In a move that has sent shivers down the collective spine of Britain's floppy-haired commissioners of dross, China has declared war on 'soft porn micro-dramas'. Yes, those brief, sticky bursts of non-carnal carnality that infest phones from Shanghai to Szechuan have been deemed a threat to public decency. Meanwhile, in the green and pleasant land, our own broadcasters are waving the flag of 'free expression' while peddling filth that would make a docker blush.
Let us parse this absurdity with the care of a bomb disposal expert dismantling a device made of gammon and grievance. China's crackdown is not about censorship as we know it. It is about protecting the nation's spiritual health from the drip-drip-drip of degenerate content masquerading as entertainment. These 'micro-dramas' are the literary equivalent of a wet slap: short, sharp, and leaving a nasty taste. They are designed to hook the viewer with a flicker of thigh or a flash of cleavage before cutting to a cliffhanger. It's a cigarette for the soul, a quick drag of depravity before the daily grind resumes.
But the BBC, tottering on the edge of irrelevance like a drunk at a train station, has rushed to defend the indefensible. 'Free expression!' they cry, as if the right to broadcast a man in a rubber suit eating a kebab is a cornerstone of democracy. They counterpose London's noble struggle for artistic liberty against Beijing's 'authoritarian' clampdown. And yet, what is this liberty? It is the liberty to produce shows where the only thing harder than the acting is the erectile dysfunction joke, the liberty to commission dramas that are so brittle with virtue signalling they could be used as a suppository.
The hypocrisy is staggering, even by the majestic standards of our insufferable chattering classes. Britain's broadcasters, who once funded by the licence-fee extortion now scrape by on Netflix's leftovers, have become the moral guardians of the most easily offended generation in history. They will cut a scene for a poorly judged ethnic stereotype but will gleefully broadcast a woman simulating a sex act with a fridge. The line between 'art' and 'dirt' is drawn with a wet finger at the whim of some Oxbridge graduate who thinks a working-class accent is a 'creative choice'.
China, by contrast, looks at these micro-dramas and sees not art but a symptom. A symptom of a society that has more money than taste, more time than sense. They see the glut of content that reduces desire to a commodity, that turns the human form into a lure for clicks. And they say: enough. This is not moral panic. This is a society with the backbone to say that some things are not for sale. That a nation built on the sweat of its proletariat, the vision of its dreamers, and the steel of its ambition does not need to wallow in the gutter of 'bonk-bandit bootleg' to feel alive.

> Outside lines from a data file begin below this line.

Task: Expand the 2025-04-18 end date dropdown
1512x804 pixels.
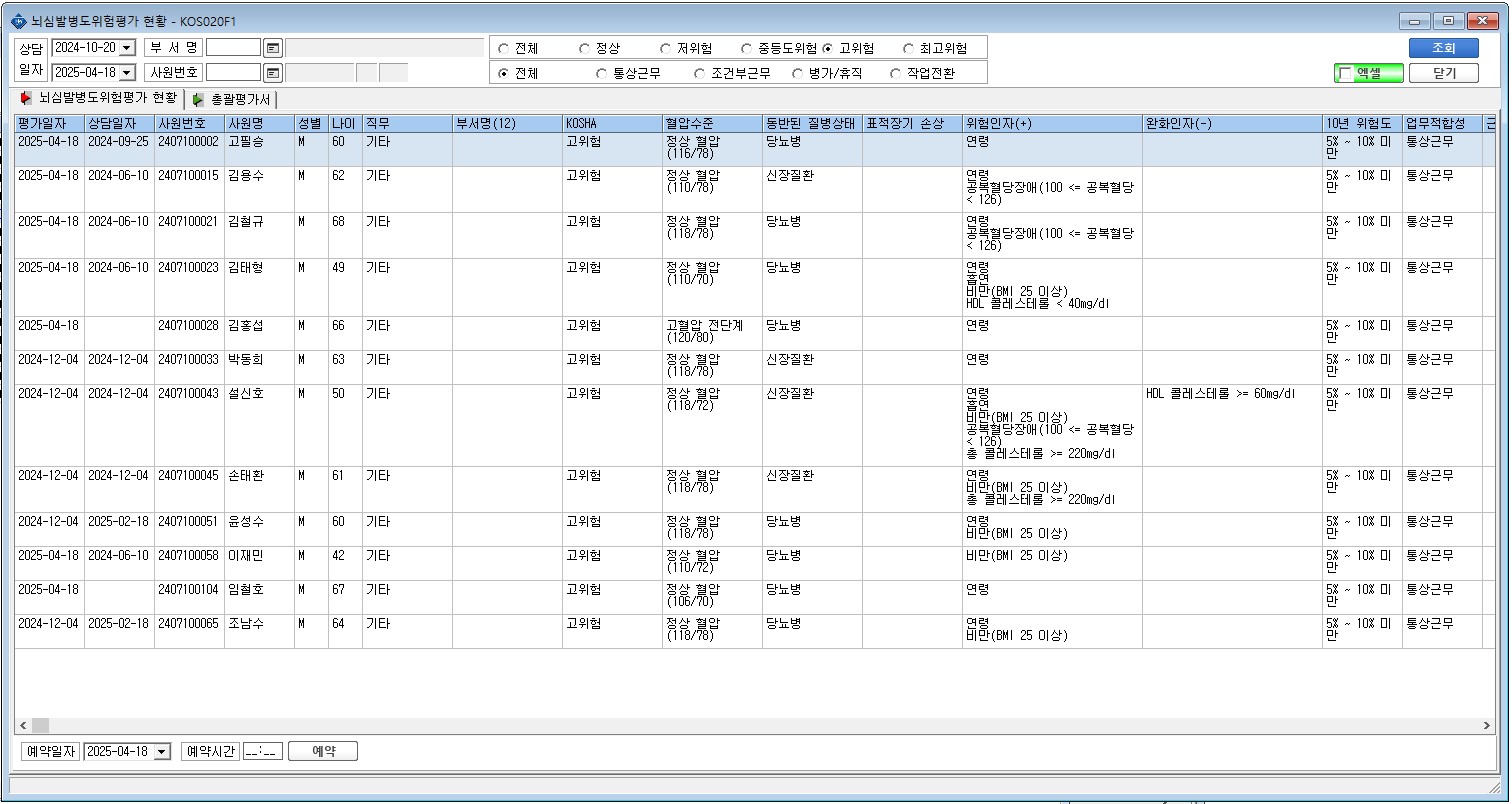Action: pos(127,73)
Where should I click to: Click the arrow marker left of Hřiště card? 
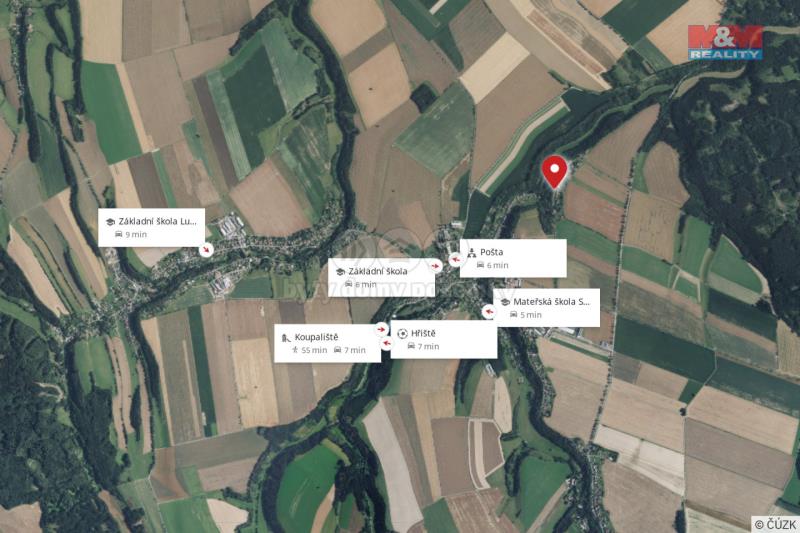tap(387, 344)
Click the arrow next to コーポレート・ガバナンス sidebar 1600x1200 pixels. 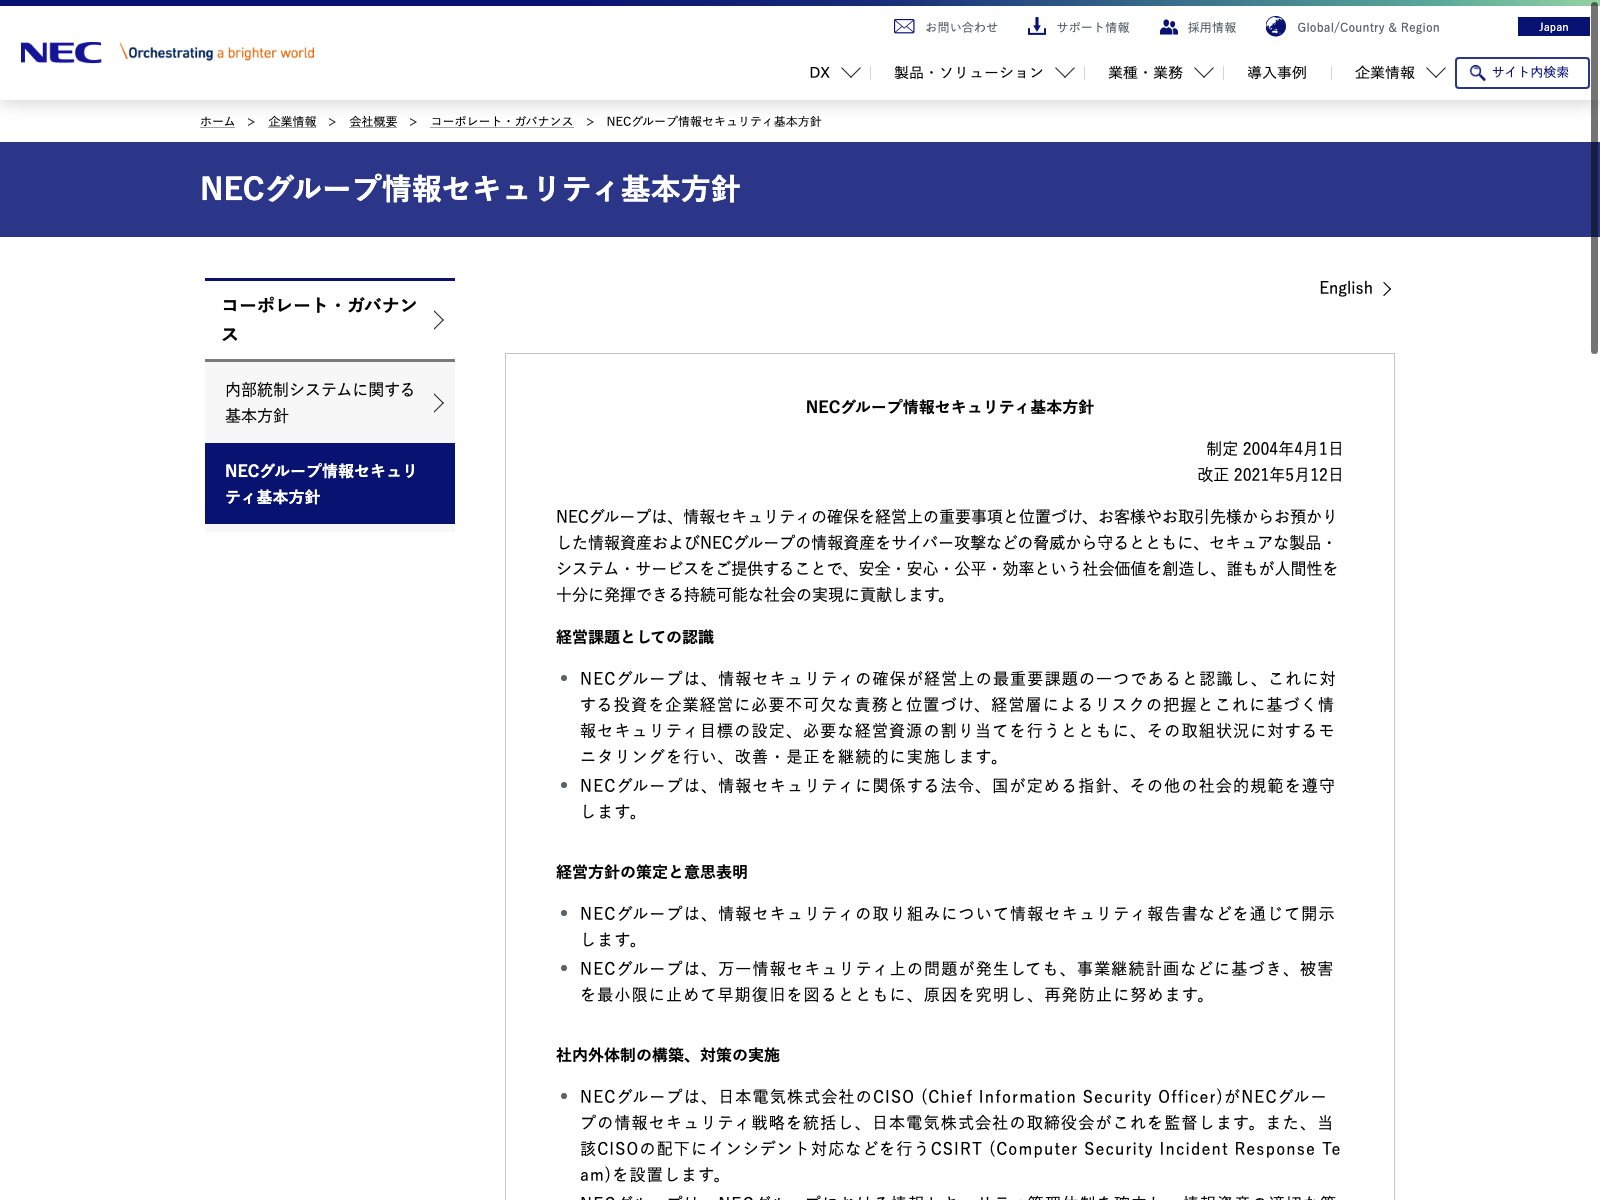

Of course, the British response will be to sneer. We will send a documentary crew to interview a 'porn-persecuted' micro-dramatist who looks like a startled ferret and speaks in buzzwords. We will wring our hands about 'chilling effects' and 'slippery slopes'. But let us be honest: the only slippery slope here is the one that leads from a 'mildly saucy' drama to a diet of pure algorithmic filth, fed to us by 'content providers' who care as much for our souls as a butcher cares for a pig's. China's move is not a curtailment of freedom. It is a pruning of decay. It is the recognition that a society that cannot regulate its own lusts is a society that will soon have nothing left to desire but its own destruction.
So, raise a glass of airport gin, dear reader, to the hypocrisy of the British establishment. They will defend to the death the right of a man to watch a woman undress in 90-second instalments, but they will not defend the working man's right to a job that pays more than an algorithm. They will wrap themselves in the flag of 'expression' while the expression on the face of the average viewer is one of hollow, depressing consumption. China may have its faults, but at least it knows that some things are better left unspoken, unpictured, and un-dramatised. If only our own broadcasters had the same spine. Instead, they have the backbone of a jellyfish and the moral compass of a CCTV camera.